El agua tembló. No había viento. El anillo en mi muñeca tiró dos veces—no lo alimentes, no lo nombres—y la marca bajo mi piel se calentó.
—¿Lo ves? —preguntó él.
—No ver —dije—. Sentir. Como cuando hay tormenta en otro sitio y tus huesos son chismosos.
—Bien. No mires fijamente. Mirar alimenta.
—Ese parece ser el tema del mes —dijo Lira—. ¿Y qué hacemos? ¿Lo tapamos? ¿Lo cosimos? ¿Le aparcamos una vaca encima?
—Hoy solo escuchamos —dijo el vendedor—. Tararea. Nada que te importe. Ninguna oración, a menos que la sientas. Solo… algo que calme tu clima interior.
Miré a Lira. Ella asintió. Coloqué los pies a cada lado del círculo raspado, cerré los ojos y tarareé un sonido sin letra ni historia. El sigilo en mi pecho se alzó para encontrarlo, como un gato que levanta la cabeza a la mano que finge no acariciarlo.
El agua se estabilizó. Luego, como moneda decidiendo ser valiente, se abultó un poco en el centro y se sostuvo.
La mujer de las trenzas no pestañeó.
—Algo empuja desde el otro lado.
—¿Algo como qué? —pregunté.
—Como la palabra “pronto” decidiendo ser boca de alguien —dijo.
—Fantástico —dije—. Mi tipo favorito de visitante.
El vendedor sacó romero del bolsillo—Marda habría aprobado—y lo frotó entre los dedos sobre la taza. El aroma se extendió. El bulto se hundió.

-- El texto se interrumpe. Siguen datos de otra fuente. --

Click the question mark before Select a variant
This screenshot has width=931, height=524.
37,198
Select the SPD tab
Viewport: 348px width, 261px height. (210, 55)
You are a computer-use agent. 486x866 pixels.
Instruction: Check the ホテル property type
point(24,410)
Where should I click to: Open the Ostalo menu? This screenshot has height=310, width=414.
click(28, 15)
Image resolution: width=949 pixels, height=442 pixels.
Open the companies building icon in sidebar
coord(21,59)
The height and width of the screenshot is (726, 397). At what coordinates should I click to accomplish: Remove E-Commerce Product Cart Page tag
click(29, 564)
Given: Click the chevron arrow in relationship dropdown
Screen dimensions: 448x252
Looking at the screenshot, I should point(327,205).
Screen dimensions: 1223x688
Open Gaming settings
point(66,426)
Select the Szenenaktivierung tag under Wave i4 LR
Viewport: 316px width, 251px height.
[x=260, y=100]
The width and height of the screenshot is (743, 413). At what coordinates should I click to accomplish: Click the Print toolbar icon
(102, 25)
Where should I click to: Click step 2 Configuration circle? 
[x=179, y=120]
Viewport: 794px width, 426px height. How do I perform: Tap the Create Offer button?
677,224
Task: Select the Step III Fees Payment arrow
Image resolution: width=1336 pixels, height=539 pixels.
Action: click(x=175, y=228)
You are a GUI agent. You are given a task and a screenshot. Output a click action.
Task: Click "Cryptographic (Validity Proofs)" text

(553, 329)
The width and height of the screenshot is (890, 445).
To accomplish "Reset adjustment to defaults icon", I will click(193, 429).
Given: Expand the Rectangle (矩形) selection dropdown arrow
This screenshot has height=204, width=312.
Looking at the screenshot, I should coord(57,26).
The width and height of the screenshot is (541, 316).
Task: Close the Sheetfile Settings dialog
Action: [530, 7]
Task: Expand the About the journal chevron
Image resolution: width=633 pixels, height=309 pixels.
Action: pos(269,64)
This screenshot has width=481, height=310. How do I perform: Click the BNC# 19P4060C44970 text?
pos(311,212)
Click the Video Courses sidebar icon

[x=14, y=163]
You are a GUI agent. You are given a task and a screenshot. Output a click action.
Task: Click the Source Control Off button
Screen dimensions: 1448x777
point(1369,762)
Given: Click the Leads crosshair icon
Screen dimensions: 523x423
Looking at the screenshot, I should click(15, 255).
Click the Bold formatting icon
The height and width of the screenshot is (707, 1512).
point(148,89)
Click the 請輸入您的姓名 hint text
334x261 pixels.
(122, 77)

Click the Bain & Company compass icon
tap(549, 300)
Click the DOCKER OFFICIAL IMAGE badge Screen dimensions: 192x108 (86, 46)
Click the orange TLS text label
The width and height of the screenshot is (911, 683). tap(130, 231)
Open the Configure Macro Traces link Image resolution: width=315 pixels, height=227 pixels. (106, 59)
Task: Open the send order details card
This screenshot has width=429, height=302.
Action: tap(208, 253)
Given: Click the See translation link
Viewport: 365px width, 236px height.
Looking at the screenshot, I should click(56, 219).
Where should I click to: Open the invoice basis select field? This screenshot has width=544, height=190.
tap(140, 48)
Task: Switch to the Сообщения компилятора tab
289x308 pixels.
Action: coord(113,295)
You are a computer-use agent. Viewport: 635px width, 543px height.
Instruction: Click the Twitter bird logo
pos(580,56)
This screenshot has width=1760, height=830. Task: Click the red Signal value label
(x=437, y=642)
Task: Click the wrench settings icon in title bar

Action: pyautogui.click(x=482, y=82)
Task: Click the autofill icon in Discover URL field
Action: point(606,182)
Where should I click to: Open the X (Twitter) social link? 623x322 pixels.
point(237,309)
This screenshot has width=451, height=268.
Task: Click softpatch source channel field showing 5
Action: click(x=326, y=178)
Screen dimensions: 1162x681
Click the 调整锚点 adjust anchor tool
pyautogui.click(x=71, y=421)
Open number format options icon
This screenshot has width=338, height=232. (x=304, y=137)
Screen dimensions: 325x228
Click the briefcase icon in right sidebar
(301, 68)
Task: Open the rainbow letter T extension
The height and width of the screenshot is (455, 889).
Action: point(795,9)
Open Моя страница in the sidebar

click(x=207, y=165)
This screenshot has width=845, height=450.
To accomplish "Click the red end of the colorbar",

Mi anillo aflojó un poco su malhumor.
—Los bordes odian la certeza y aman los modales —dijo suavemente—. Tú les diste ambos.
—¿Por eso eres siempre tan educado? —preguntó Lira.
—La otra opción es que me devoren las metáforas.
El agua se calmó. El círculo pelado volvió a parecer nada. Pasamos un buen rato con nada dramática ocurriendo, lo cual es más raro de lo que crees.
Entonces un niño gritó.
No del tipo bueno—“me caí e inventé un dolor”—sino del otro, el que roba el aire. Venía del sendero junto a la zanja hacia el Bosque Inclinado.
Lira se movió antes de que el vendedor hablara. Yo la seguí, cuchillo aún envuelto, corazón aprendiendo a hacer malabares. El vendedor y la mujer de las trenzas nos siguieron como si hubieran ensayado toda la mañana.
Encontramos al chico en la curva donde el seto se espesaba. Estaba en la zanja, un pie hundido hasta el tobillo, ambas manos apretando sus orejas. La boca abierta, gritando, pero el sonido ya había corrido al pueblo. A su lado, un cubo y un aro de sauce, roto.
—¿Qué pasó? —gritó Lira.
No respondió. Quizá no podía. Sus ojos estaban llenos de algo que reconocí: el lado equivocado de una palabra.
Bajé al cauce.
—Eh —dije, como si habláramos de pan—. ¿Te duelen los oídos, verdad? A mí también. Vamos a arreglarlo.